Cierto que eso de la velocidad hay que dejárselo a los privilegiados de los circuitos, pero si realmente desde el gobierno les preocupase cuánto apretamos el acelerador, ya habrían limitado por ley los motores, y asunto resuelto.
Aunque todavía estemos en cuaresma, la DGT ya ha pensado cómo hacernos la pascua. Al menos, a todos esos alocados conductores que se atrevan a sobrepasar los límites de velocidad, siquiera en un par de kilómetros por hora.
Y es que nada menos que treinta radares treinta acecharán a los amigos de la velocidad en las carreteras la próxima Semana Santa, que parece ser que no es sólo tiempo de fervor religioso, sino un momento tan bueno como cualquier otro para contribuir a reforzar las siempre menguadas arcas del estado, aunque sea involuntariamente y multa mediante.
Y es que, si esos catorce millones de desplazamientos suponen una tentación para cualquier emprendedor o incluso pícaro, ¿cómo iban a desaprovecharlos desde Tráfico? No ha trascendido cuánto han costado, pero si en 2016 la DGT recaudó más de ciento sesenta millones de euros y lo celebró instando sesenta aparatos más, 2018 puede ser de récord… Es evidente que los radares son un sector en alza, tanto, que si lo llega a intuir a tiempo Miguelín, el más avispado de mi barrio, en vez de poner tragaperras por los bares hubiera puesto radares en las esquinas, y a estas alturas se habría hecho de oro.

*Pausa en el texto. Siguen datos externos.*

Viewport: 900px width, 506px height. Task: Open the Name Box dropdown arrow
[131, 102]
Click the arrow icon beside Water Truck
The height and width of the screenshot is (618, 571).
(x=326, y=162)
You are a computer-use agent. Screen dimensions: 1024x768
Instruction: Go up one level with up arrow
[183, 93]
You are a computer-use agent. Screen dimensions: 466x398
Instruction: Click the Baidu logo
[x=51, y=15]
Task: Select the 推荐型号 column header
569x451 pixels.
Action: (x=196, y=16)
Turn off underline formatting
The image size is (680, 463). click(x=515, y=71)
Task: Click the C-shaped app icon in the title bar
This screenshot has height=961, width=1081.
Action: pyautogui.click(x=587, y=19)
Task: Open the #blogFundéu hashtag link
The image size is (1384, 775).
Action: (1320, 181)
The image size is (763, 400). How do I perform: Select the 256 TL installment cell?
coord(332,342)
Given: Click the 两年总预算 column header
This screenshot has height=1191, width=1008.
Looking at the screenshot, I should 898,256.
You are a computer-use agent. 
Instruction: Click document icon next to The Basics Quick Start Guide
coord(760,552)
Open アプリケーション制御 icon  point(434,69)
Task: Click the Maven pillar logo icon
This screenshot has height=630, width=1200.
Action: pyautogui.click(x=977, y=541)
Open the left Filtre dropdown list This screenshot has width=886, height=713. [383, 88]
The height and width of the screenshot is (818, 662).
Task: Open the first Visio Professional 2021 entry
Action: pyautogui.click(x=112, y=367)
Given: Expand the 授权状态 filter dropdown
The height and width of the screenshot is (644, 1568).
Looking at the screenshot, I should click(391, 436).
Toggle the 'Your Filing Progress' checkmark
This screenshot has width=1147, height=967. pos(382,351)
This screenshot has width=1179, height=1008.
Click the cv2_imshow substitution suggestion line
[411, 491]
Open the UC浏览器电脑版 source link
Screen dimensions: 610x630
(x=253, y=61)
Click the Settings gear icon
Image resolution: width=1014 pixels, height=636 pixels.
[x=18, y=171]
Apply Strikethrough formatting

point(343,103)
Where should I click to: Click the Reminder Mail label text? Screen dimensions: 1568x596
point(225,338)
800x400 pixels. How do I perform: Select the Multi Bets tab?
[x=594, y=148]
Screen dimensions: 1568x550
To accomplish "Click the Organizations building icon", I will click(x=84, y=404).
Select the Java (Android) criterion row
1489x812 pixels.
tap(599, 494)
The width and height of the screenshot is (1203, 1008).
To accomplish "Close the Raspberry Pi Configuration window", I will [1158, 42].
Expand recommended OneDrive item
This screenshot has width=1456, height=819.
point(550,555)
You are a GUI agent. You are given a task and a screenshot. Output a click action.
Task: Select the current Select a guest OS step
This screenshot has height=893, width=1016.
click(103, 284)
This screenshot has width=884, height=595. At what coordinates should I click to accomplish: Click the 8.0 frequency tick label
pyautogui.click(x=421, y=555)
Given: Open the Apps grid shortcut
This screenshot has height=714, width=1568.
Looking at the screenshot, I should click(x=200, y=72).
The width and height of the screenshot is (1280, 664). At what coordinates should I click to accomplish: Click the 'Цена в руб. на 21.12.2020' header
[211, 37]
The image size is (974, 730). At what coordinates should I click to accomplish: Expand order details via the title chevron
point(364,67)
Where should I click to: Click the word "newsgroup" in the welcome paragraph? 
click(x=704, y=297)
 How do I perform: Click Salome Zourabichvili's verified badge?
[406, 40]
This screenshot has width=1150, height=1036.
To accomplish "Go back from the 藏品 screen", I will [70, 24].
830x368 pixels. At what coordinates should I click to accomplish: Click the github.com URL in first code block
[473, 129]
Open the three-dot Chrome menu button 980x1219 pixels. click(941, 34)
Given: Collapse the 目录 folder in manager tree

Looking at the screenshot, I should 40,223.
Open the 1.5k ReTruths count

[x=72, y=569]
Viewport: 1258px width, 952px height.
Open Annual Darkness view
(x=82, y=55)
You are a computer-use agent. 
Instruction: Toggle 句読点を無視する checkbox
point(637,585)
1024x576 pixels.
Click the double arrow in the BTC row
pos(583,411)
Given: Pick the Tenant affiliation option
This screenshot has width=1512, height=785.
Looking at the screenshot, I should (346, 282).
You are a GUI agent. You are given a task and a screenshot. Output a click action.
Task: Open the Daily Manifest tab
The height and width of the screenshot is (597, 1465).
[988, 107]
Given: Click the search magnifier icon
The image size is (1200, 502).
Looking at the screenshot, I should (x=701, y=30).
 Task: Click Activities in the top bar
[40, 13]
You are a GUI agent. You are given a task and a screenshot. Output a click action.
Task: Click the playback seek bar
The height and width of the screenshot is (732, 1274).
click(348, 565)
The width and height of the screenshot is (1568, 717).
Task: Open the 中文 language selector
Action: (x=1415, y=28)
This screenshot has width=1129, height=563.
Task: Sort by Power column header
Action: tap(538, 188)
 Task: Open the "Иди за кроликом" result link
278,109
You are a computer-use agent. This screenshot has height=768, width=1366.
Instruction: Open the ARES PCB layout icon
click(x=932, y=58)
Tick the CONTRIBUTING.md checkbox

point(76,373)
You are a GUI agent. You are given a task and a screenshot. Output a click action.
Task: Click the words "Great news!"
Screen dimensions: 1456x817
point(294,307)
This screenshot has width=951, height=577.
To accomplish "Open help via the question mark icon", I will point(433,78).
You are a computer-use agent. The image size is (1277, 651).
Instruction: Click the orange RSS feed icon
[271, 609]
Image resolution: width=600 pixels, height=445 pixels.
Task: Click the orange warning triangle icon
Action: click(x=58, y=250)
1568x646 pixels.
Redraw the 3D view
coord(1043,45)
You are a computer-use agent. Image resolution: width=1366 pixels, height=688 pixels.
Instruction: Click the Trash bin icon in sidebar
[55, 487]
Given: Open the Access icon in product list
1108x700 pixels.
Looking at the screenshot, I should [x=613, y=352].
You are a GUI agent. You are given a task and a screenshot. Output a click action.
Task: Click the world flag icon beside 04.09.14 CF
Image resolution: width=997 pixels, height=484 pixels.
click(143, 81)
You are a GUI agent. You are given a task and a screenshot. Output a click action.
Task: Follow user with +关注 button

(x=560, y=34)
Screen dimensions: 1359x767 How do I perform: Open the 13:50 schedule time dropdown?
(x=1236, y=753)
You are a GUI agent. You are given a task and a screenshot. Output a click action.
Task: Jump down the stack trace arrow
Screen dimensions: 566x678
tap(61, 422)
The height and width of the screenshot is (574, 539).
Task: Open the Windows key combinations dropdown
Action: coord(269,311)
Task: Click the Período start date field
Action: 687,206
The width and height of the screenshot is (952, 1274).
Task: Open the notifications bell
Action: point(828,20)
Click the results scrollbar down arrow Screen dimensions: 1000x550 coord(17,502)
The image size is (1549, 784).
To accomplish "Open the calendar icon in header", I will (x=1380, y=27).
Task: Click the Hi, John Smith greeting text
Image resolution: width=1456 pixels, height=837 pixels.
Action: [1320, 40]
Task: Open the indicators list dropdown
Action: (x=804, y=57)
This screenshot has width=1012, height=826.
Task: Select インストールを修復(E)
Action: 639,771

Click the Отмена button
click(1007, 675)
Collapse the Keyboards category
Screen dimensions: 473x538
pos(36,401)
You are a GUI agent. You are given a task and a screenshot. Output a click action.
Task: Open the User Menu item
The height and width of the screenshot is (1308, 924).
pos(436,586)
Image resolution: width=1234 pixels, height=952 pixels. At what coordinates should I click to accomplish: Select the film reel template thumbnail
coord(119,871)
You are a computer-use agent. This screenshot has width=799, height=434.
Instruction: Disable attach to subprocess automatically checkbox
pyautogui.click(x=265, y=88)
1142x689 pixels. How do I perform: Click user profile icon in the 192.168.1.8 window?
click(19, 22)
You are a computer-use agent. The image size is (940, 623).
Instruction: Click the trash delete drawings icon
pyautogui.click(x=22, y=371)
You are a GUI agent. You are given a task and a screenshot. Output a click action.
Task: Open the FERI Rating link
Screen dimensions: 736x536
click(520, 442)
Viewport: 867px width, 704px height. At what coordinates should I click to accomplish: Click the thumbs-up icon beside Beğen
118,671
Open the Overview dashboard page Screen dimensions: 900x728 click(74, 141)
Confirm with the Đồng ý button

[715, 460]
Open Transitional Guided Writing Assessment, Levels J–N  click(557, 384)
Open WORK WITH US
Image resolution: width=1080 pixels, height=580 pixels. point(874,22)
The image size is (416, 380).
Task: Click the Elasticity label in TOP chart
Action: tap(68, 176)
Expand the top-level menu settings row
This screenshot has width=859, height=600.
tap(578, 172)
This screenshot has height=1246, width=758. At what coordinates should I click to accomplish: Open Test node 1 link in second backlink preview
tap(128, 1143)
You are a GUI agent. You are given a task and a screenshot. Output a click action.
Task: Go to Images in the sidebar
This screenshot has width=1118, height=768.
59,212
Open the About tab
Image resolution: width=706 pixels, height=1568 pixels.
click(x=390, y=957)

Cierto que eso de la velocidad hay que dejárselo a los privilegiados de los circuitos, pero si realmente desde el gobierno les preocupase cuánto apretamos el acelerador, ya habrían limitado por ley los motores, y asunto resuelto. Técnicamente no debe ser tan complicado; lo que a lo mejor no resulta es tan rentable, claro. Aparte de que la industria del automóvil debe ser mucho peor enemigo que la masa de conductores, que simplemente pagamos y callamos, como si no nos diéramos cuenta de que la seguridad de los vehículos y las técnicas de construcción de carreteras han evolucionado –por no hablar del importe de las multas–, pero los límites de velocidad siguen anclados en valores del siglo pasado.
Lo más curioso del asunto es que desde Tráfico aseguran que pondrán los radares en tramos peligrosos, bien escondidos detrás de los quitamiedos, para que nadie los vea, no vaya a ser que reduzca la velocidad y se libre de la multa. ¡Qué gran idea, señores! ¿Que existe un tramo mal diseñado donde se repiten los accidentes? Pues en lugar de corregirlo y evitar desgracias, vamos a poner un radar… Pero no en la curva, mejor en la recta, que ahí la gente pisa más. No sólo nos ahorramos el papeleo y las obras, sino que además le sacamos una pasta. Olé. La reinvención posmoderna de los salteadores de caminos. Que viva España. Y qué viva.
Así que ahora, además de los huevos de pascua y las roscas de la abuela, habrá que añadir a la tradición los radares de Semana Santa, que para los que tenemos una torrija buena, incluso cuando no hay fiesta que la justifique, son un auténtico vía crucis.